Initial reports of the discovery of a "massive" car bomb indicate the level of tension in London regarding potential militant plots. Coming on the heels of several high-profile terrorism convictions and arrests of suspected militants in the United Kingdom, this incident will serve to increase tensions — and vigilance — in London. Following the Haymarket incident, British police cordoned off another area in central London, Park Lane, to investigate reports of a "suspicious vehicle" believed to be connected to the Mercedes.
Remarking on the incident, new Prime Minister Gordon Brown confirmed that the United Kingdom faces a "serious threat" from terrorism. Vigilance will likely increase in the rest of Europe as well. Before this, German authorities already were reporting elevated threats of militant attacks after receiving intelligence from U.S. authorities.
U.K.: Burning Car at Glasgow Airport Raises Suspicions
June 30, 2007 17 38 GMT
Two men described by witnesses as South Asian are in custody June 30 after trying to drive a burning Jeep Cherokee into the main terminal building at the airport in Glasgow, Scotland, at 3:15 p.m. local time. Flights have been canceled and the airport has been evacuated as a precaution because of the purported car bomb attack. Airport officials report that emergency vehicles are on the scene to contain the burning car and fire and smoke damage to the terminal building. It is unclear at this time if this was an attempted militant attack, but at this point, it looks like the incident was not completely innocent.

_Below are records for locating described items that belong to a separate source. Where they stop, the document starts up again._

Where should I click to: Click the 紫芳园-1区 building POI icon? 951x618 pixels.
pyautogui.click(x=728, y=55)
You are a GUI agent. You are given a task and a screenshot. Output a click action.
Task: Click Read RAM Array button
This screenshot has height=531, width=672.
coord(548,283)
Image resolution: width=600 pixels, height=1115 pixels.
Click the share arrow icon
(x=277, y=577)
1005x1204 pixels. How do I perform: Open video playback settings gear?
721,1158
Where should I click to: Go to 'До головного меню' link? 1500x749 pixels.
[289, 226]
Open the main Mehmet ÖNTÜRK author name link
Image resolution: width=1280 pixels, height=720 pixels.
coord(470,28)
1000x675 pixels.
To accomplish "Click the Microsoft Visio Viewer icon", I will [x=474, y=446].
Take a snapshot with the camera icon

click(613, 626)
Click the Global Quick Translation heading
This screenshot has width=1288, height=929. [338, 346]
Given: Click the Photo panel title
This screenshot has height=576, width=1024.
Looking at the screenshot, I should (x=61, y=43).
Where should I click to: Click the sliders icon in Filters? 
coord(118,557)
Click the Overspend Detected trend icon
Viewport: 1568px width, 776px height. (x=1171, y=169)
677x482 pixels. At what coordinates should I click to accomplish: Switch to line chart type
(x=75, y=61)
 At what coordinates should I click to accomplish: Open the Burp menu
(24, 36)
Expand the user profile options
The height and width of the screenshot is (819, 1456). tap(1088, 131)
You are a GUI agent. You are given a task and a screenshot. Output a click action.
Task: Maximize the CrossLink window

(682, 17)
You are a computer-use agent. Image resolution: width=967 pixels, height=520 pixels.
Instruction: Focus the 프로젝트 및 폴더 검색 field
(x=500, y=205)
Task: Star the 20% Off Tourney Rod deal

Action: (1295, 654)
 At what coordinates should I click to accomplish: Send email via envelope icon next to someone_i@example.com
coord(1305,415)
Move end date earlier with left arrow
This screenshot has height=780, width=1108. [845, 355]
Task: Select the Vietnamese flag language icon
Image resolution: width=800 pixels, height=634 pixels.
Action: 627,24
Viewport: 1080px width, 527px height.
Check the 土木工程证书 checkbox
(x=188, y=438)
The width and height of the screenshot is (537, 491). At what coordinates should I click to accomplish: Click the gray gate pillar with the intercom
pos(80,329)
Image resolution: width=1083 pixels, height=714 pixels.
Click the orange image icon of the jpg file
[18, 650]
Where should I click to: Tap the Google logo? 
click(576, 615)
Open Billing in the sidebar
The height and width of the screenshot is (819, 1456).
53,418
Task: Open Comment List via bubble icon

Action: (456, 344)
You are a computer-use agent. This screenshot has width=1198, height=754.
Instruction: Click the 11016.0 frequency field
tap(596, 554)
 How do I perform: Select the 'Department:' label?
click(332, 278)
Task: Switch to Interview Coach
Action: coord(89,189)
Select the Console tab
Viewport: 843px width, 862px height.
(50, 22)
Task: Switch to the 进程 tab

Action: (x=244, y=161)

Eyewitnesses June 30 reported that two men of South Asian decent drove a green Jeep Cherokee sport utility vehicle (SUV) into security barriers at Glasgow’s international airport, 8 miles from the British city’s center. Although the British government is not treating the incident as a national security event at this time, just one day after British police foiled two attempted car bombings in central London, the Glasgow incident would appear to feature the same poor tradecraft as the London incidents.
The reported South Asian background of the two men in the SUV raises the question of a connection to the United Kingdom’s growing radical Islamist community. After the SUV collided with security barriers, the two men inside jumped out. One was on fire and was wrestled to the ground by bystanders who put out the flames. An eyewitness said the other individual tried to open the trunk of the vehicle but was not successful. Police subsequently tried to restrain him, and he started fighting them. He was eventually taken into custody.
If it was an attempted militant attack, and the fire was caused by some kind of improvised explosive device or explosive incendiary device, the device was malfunctioning. This would be consistent with the poor tradecraft we saw with the devices left in central London on June 29. It is currently unknown if the Glasgow incident was related to the London incidents, but the poor tradecraft and the use of incendiary, rather than explosive devices, may suggest that the two individuals in the SUV have some connection to whoever planted the devices in London. If it was an attempted militant attack, it was most likely an attempt to place a car bomb, and not an attempted suicide bombing. (Two drivers are not needed in a suicide bombing.)
In London, there is a large outdoor concert at London’s Wembley Arena to commemorate the late Princess Diana’s July 1 birthday, with thousands in attendance. Security undoubtedly will be high. With the elevated tensions in London, there will undoubtedly be false alarms connected to the event, though an incident similar to bombing at Centennial Park during the 1996 Atlanta Olympics cannot be ruled out.